My name is Dana and I am 36(until monday). My 37 year old husband was diagnosed with GBM on Easter Sunday. He walked into a wall because of a field cut on his right side. He had surgery that was a full resection the following wednesday and we were home again that Sunday. He has basically been functioning fairly normally but has bad vision and he has had problems with grand mal seizures. They scare me!!! He finished the 6 wks of radiation & Temodar and started a trial...7days on 7days off Temodar. His next 2 mri's looked iffy because they weren't sure whether it was necrosis or recurrence. We were told by both the National Institute of Health and MSKCC that it was recurrence by the 3rd MRI and Pet Scan. We were given a choice to go directly to Avastin or have another surgery. Because of his last seizure that caused him to have ephasia (sp) (word finding problems) we luckily opted for surgery because the tissue was mostly dead. He is back on the Temodar trial now. He is doing well. Very dependent on me and also can be very mean to me at times. I think it is because of his steroids. Has anyone ever experienced personality changes??

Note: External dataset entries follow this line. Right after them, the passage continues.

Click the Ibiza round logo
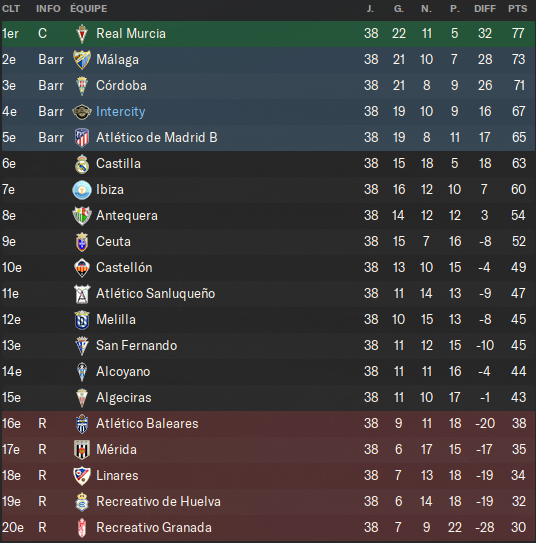 [82, 190]
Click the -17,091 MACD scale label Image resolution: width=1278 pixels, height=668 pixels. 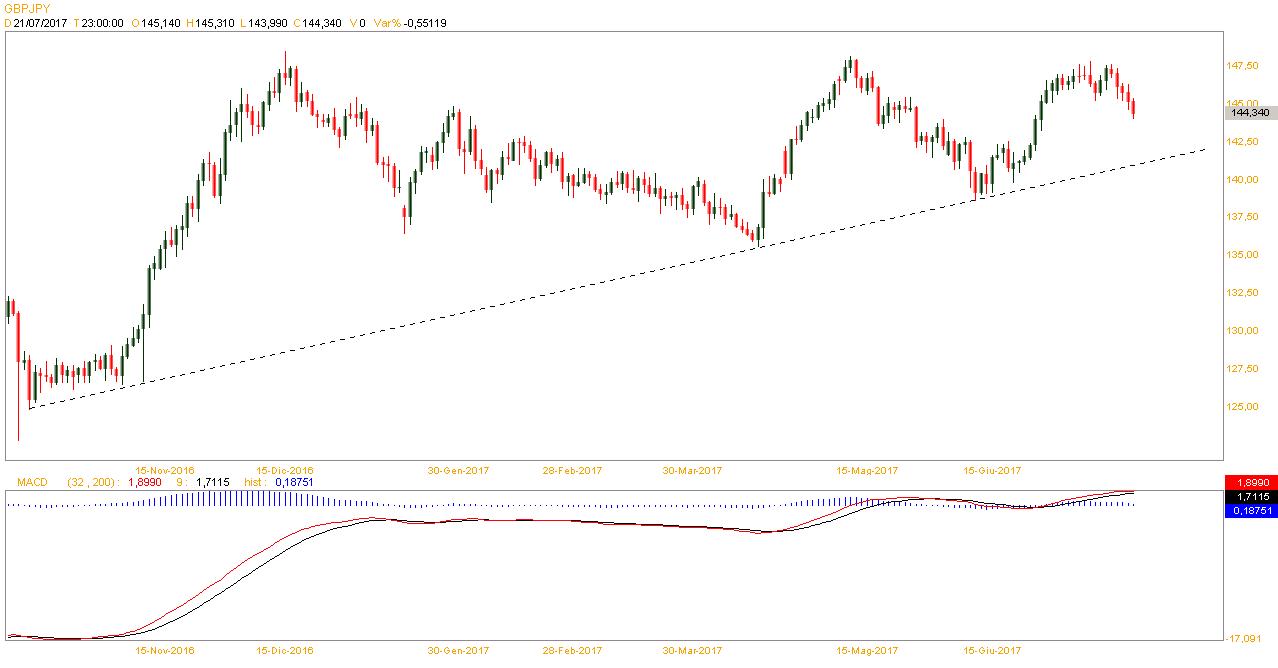click(x=1243, y=639)
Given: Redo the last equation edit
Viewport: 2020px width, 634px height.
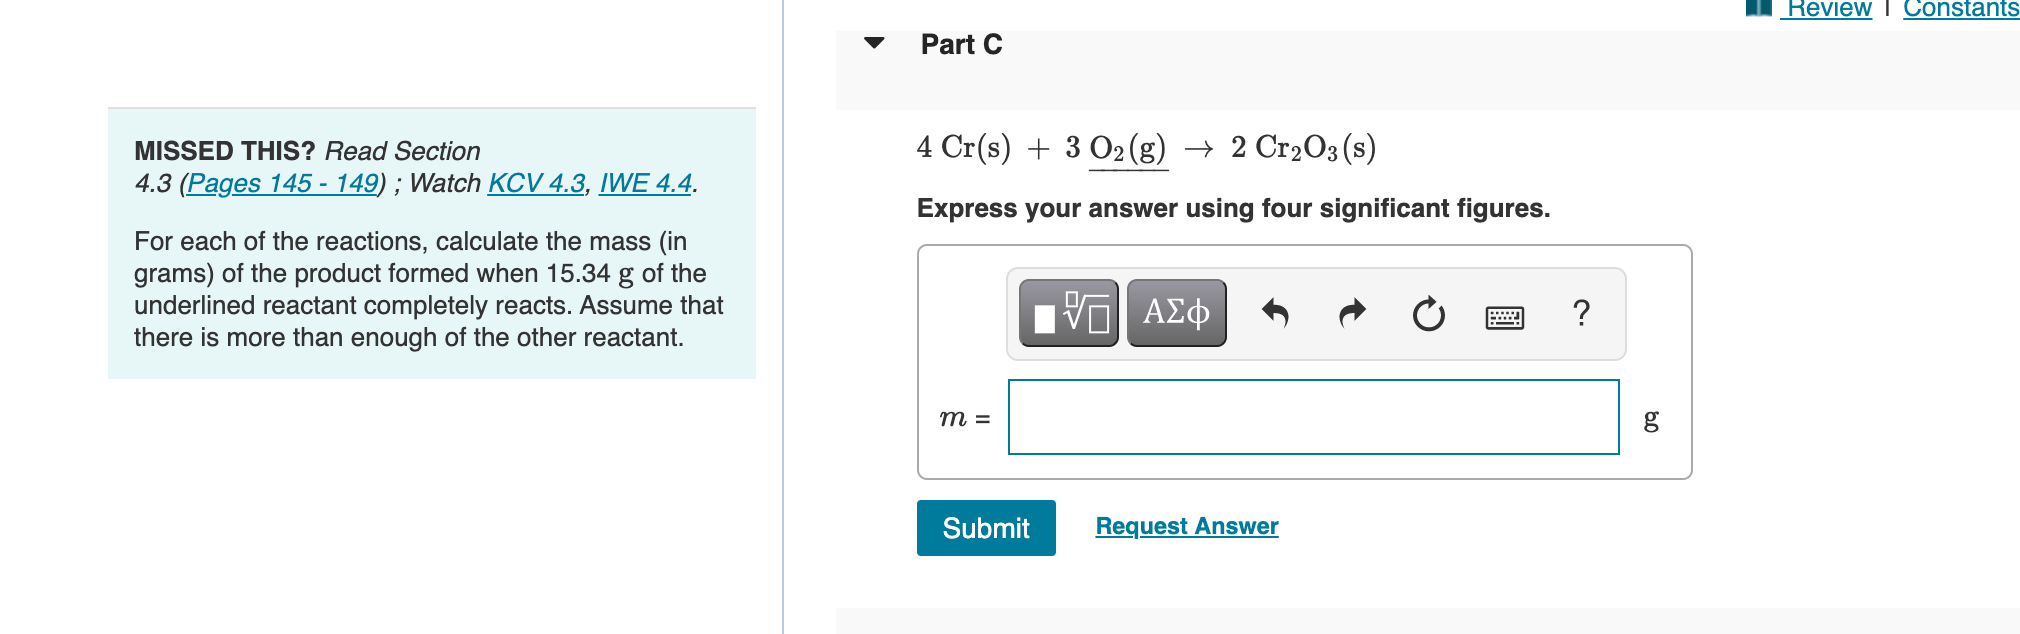Looking at the screenshot, I should coord(1351,312).
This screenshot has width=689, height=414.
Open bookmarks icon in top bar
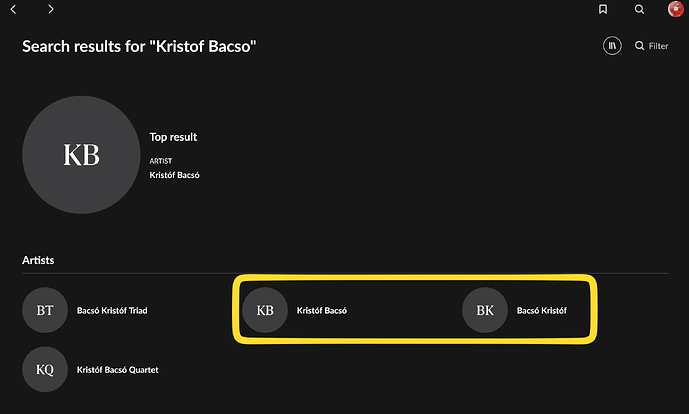click(603, 9)
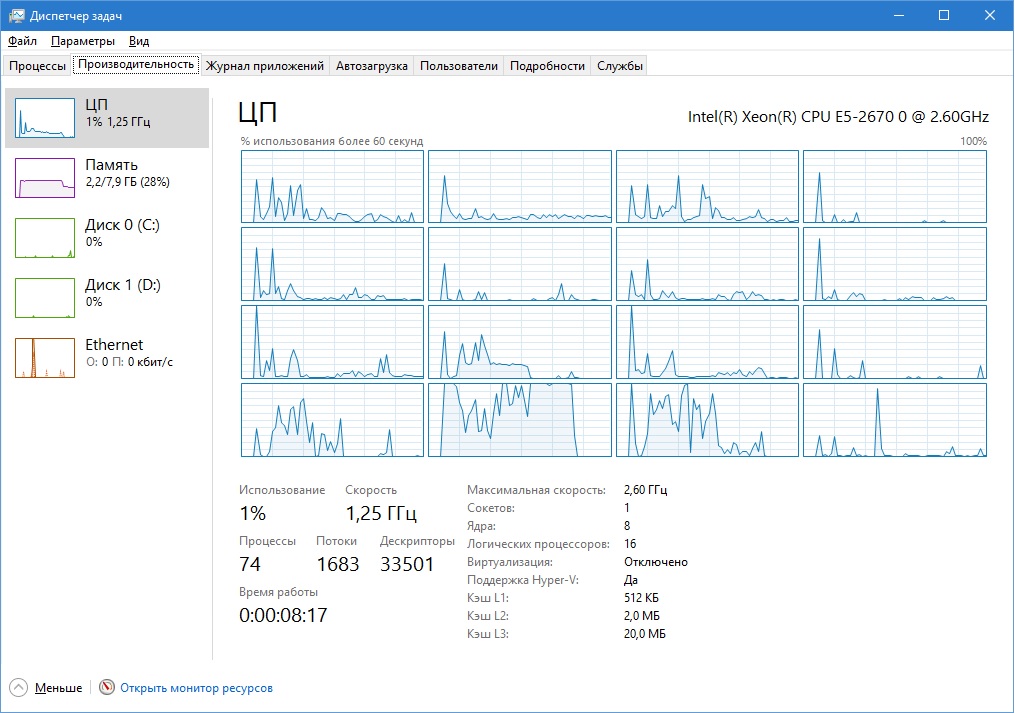Open the Подробности tab

point(547,65)
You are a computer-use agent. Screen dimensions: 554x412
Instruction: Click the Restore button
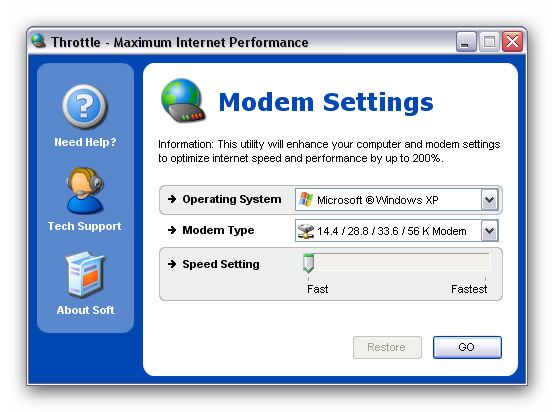click(x=387, y=347)
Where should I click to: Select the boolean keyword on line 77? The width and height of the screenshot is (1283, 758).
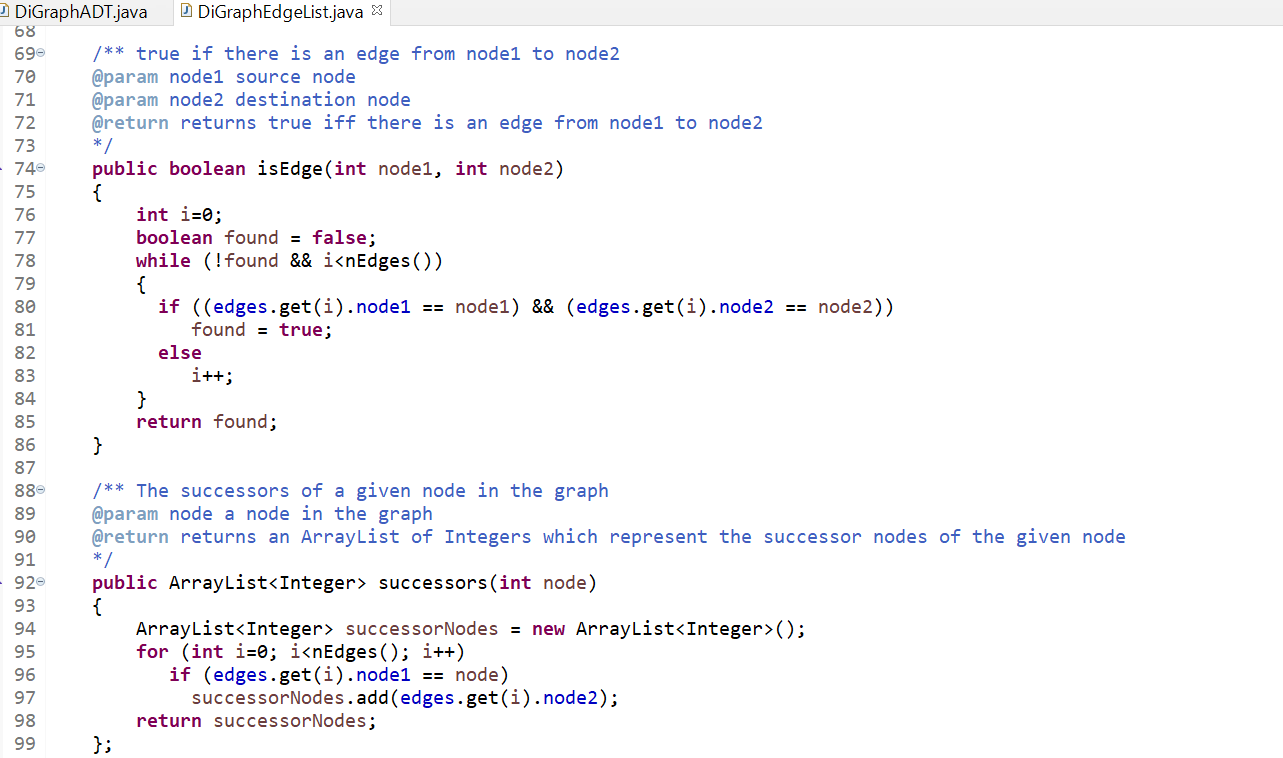click(x=174, y=237)
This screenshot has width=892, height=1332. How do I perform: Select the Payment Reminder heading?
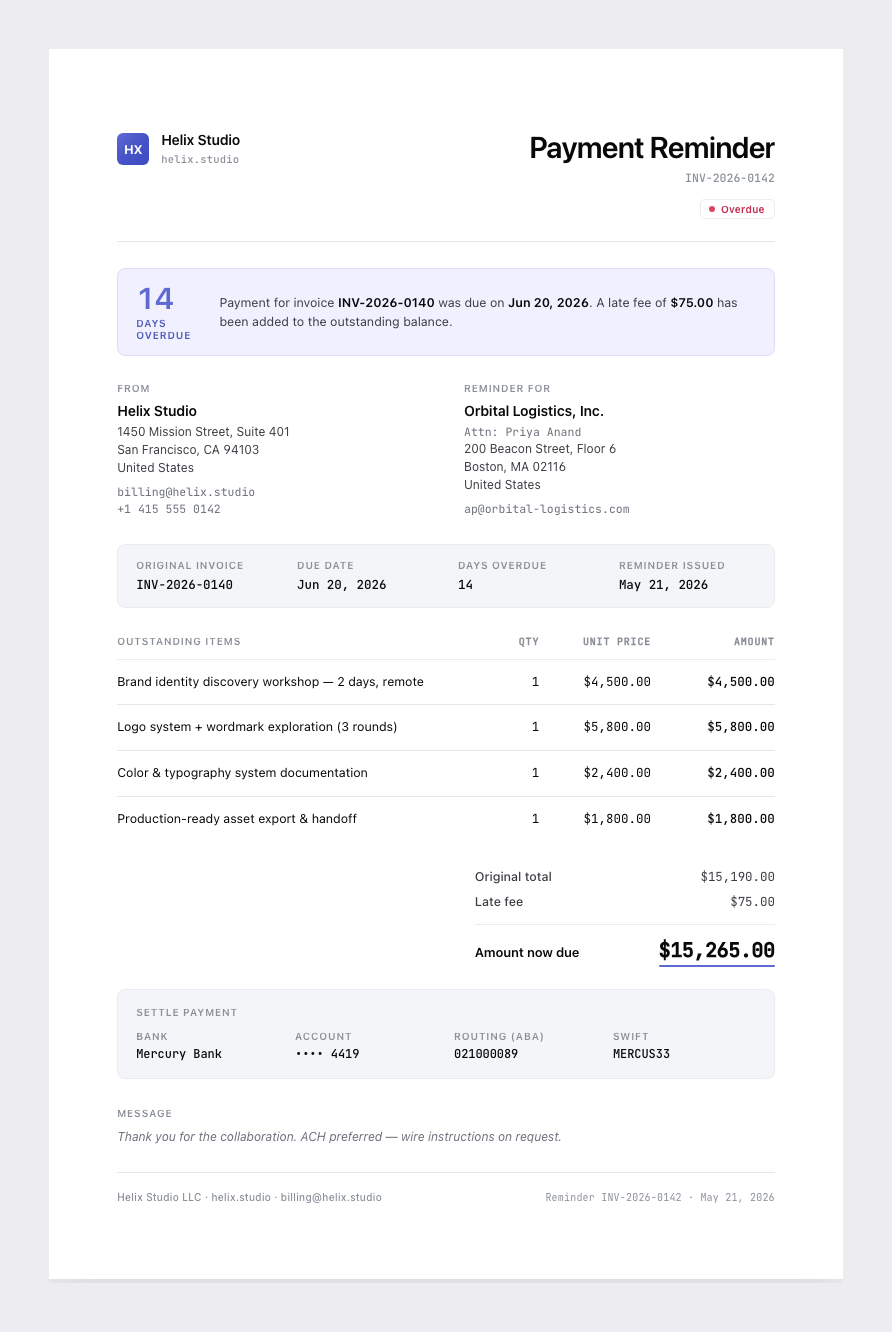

We also have a special needs son James who is 4.5 and his blessing is that he has no idea what is happening right now. He is our only son. he is Autistic, low tone, can't speak or see very well. He has a sweet tempermant and now I will never feel like he is anything but a gift. We have a lot of therapy for him as well. My husband can't be around him too much now because he gets too emotional. I guess I am just saying that this is hard. Thanks for listening. xo Dana

bc
10-10-2006, 02:39 PM
Hello,

My dad has brain cancer as well. After his 6 weeks of treatment he had new growth.

You should look into the Cyberknife or gamma knife procedure, it is radiation, not surgery. Not sure if the tumor was too big for this procedure, but something to learn about, as it can be an alternative to surgery or used if no surgery can occur.

This was done in june, and the tumor has remained the same size since than.
It doesn't shrink the tumor just stops it in it's growth.

Avastin does have a big risk.. but could be something to look at.

my dad has edema, so he takes steroids and dilantin. He has some memory issues and confusion... part because of the tumor and part the medication. so personality changes is most likely normal depending on where in the brain the tumor resides.

Hope this helps.

BC

vintage
10-11-2006, 04:26 AM
Hi Dana~ I'm Kevan, female ;0)
I am so sorry your husband has this awful disease. I lost my Dad 10 years ago after a 13 month battle with GBM. He was 64. Even after all these years I still keep track of any treatment progress being made. I remember how hard it was for me with no one to talk to back then. I post on the boards to offer encouragement to others, and just be here if anyone needs to talk, cry or get angry. It helps to be prepared also.

I know how scary the siezures are, but the docs told us they are not in any pain when having one. Your husband is so young! and a little boy also with his medical problems. I am so glad you see some things as "a blessing". That is very hard to do for some people. Your attitude and spirit really show through. I know everything good and bad happens for a reason, but sometimes the reason is hard to see. Your little boy truly is a gift!! Every child is a gift from God!!! Every single one. Keep posting, and if you need anything, please just let us know. Hugs to you!
Kevan

Sammict
10-11-2006, 04:57 AM
Hi Dana,

I'm really sorry about your hubby and that you are having to go through this nightmare as well. But nice to meet you, you will meet loads of lovely people here who know what you're going through.

Wow, you have got a lot on your plate with both hubby & son to look after. Do you get any help? Try to take care of YOU as well, even if it's getting out for a coffee for a few hours or having a bath.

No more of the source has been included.